Après l'attentat perpétré par Timothy McVeigh, à Oklahoma City, en avril 1995 (qui avait fait 168 morts), on les disait même finis. Mais en 2009, le SPLC tirait la sonnette d'alarme pour la première fois depuis plus d'une décennie : « Les milices d'extrême droite, les opposants à l'impôt et les souverainistes réapparaissent en grand nombre dans le pays », notait le rapport intitulé « Seconde vague, le retour des milices ». Au même moment, une étude menée par le super ministère de la sécurité intérieure, le Department of Homeland Security, faisait, elle aussi, état de cette résurgence.
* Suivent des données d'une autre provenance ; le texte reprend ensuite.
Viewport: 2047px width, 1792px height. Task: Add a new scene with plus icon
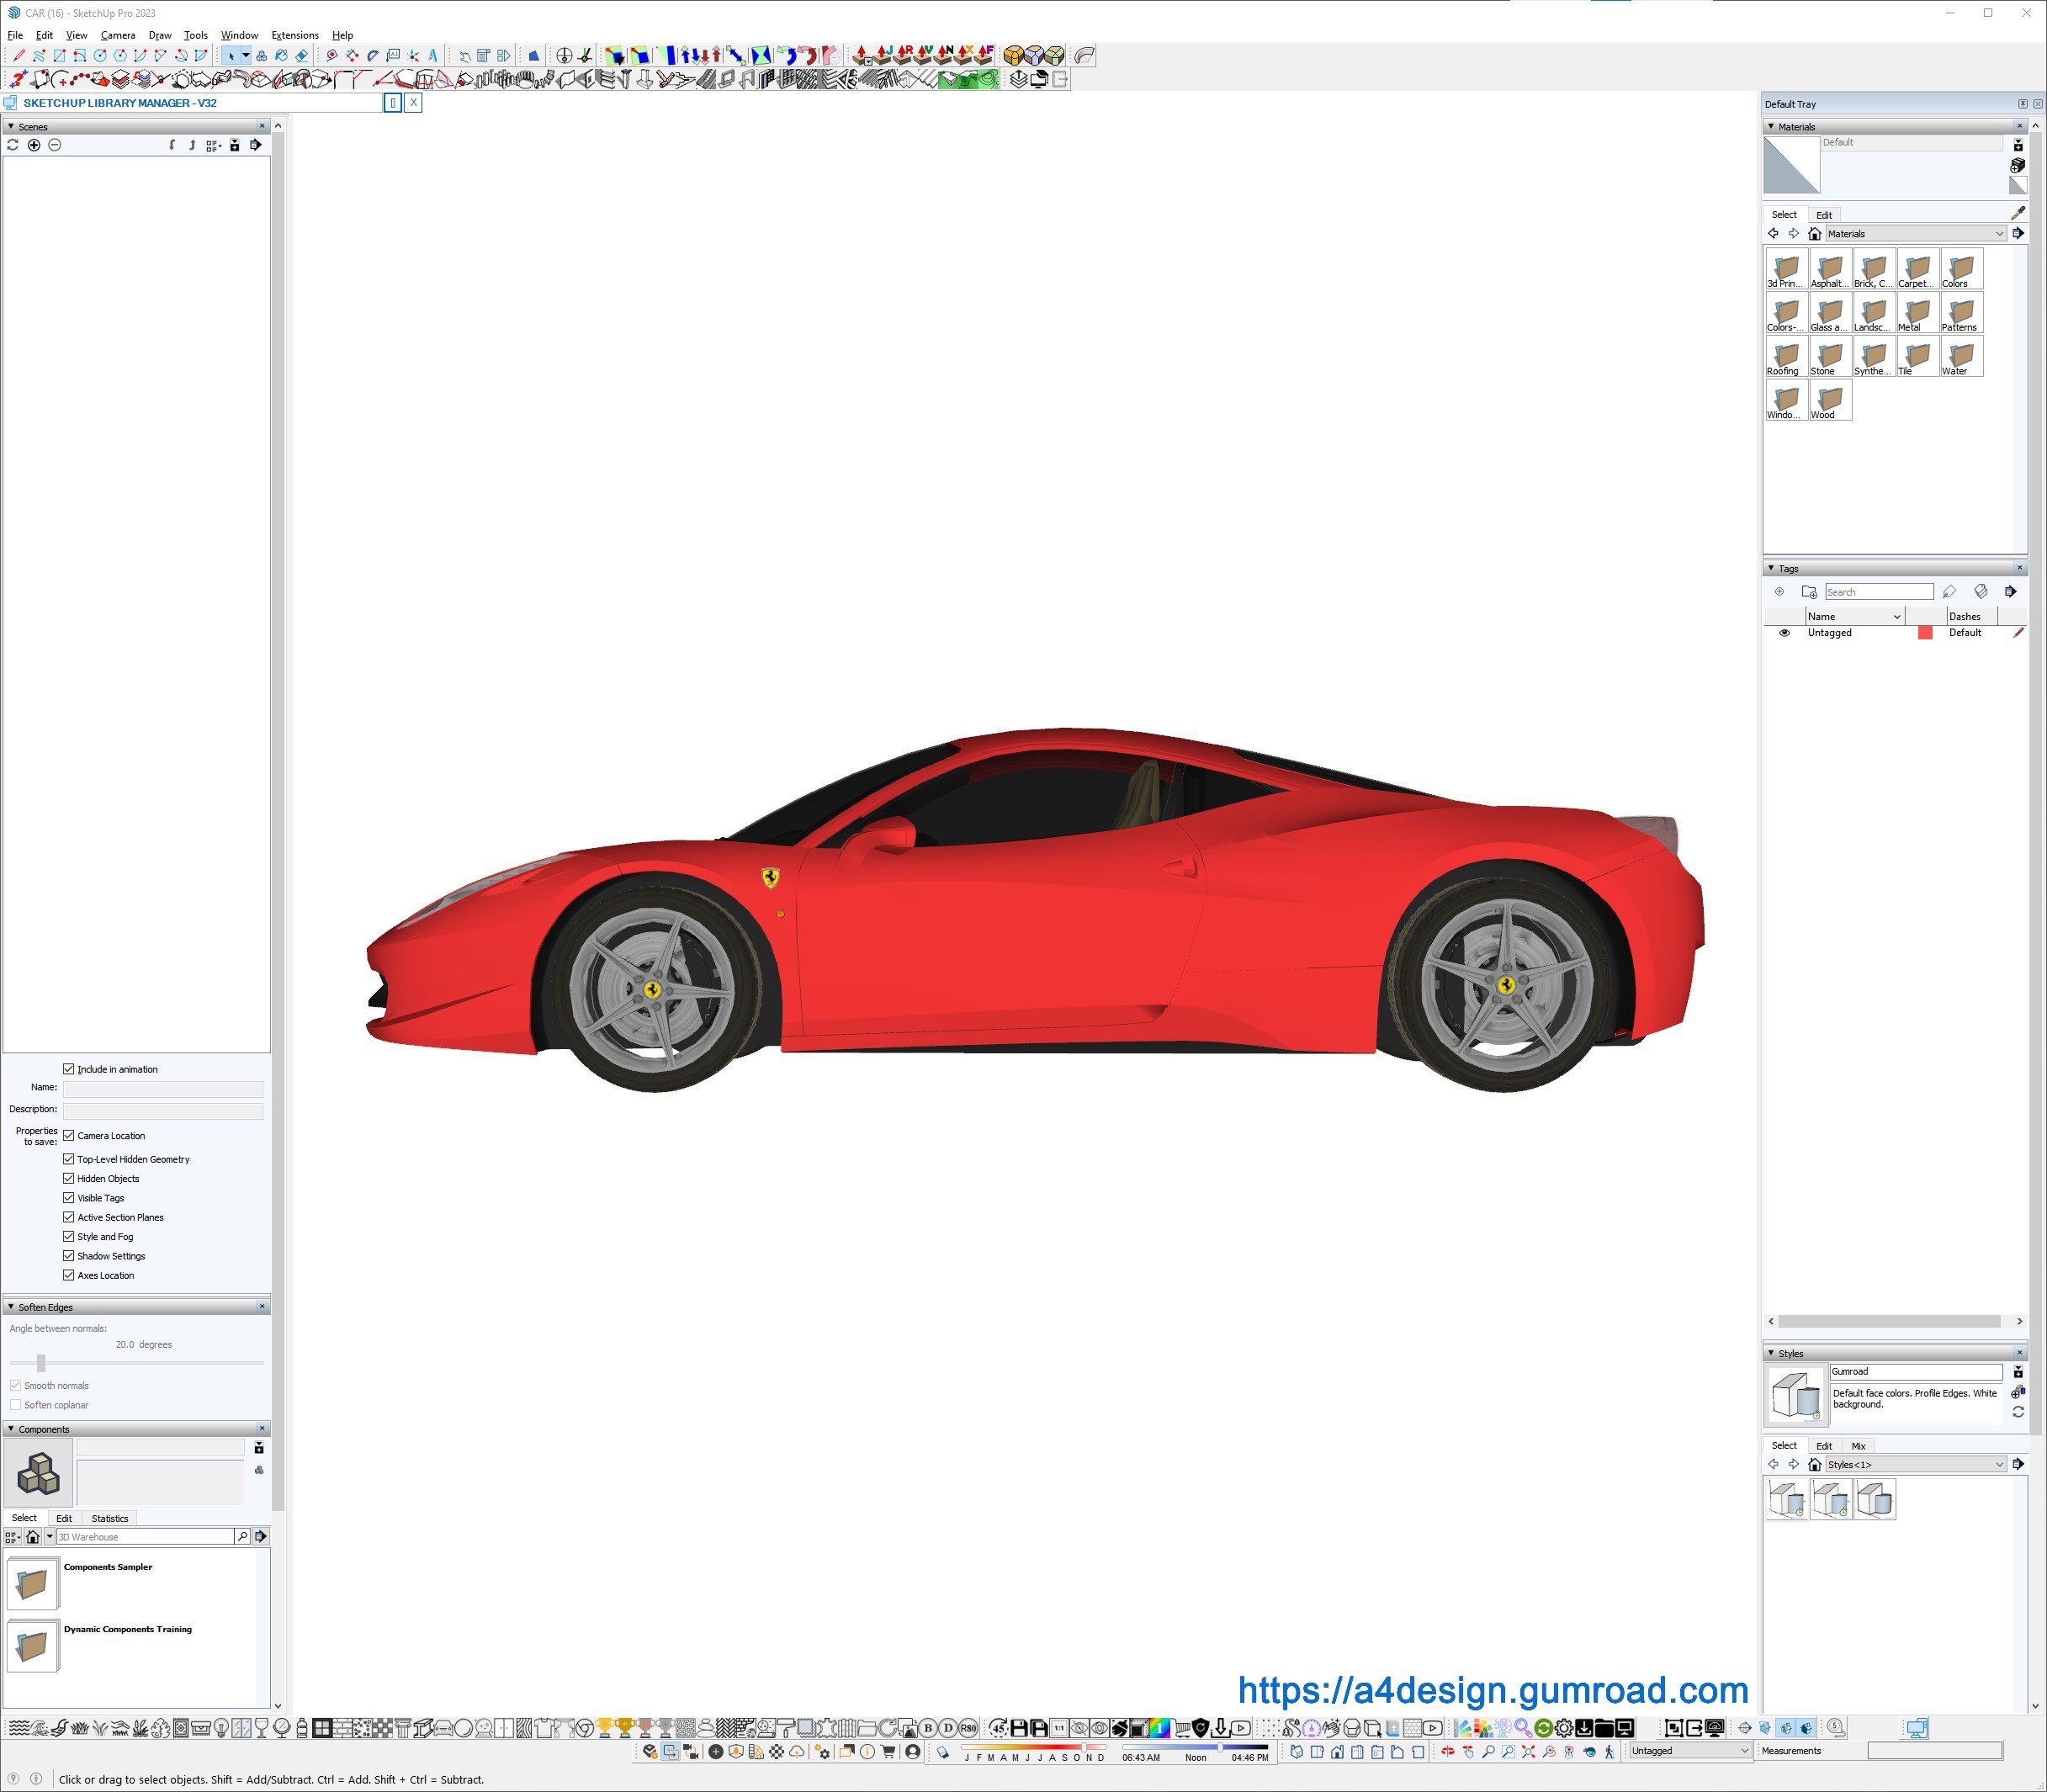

En 2011, le SPLC a confirmé son diagnostic initial : « Pour la seconde année consécutive, l'extrême droite explose, motivée par les changements démographiques et la frustration vis-à-vis de la façon dont le gouvernement gère la crise économique. Pour la plupart, leur colère est directement dirigée contre Obama, qui incarne, selon eux, tout "ce qui va mal dans le pays." »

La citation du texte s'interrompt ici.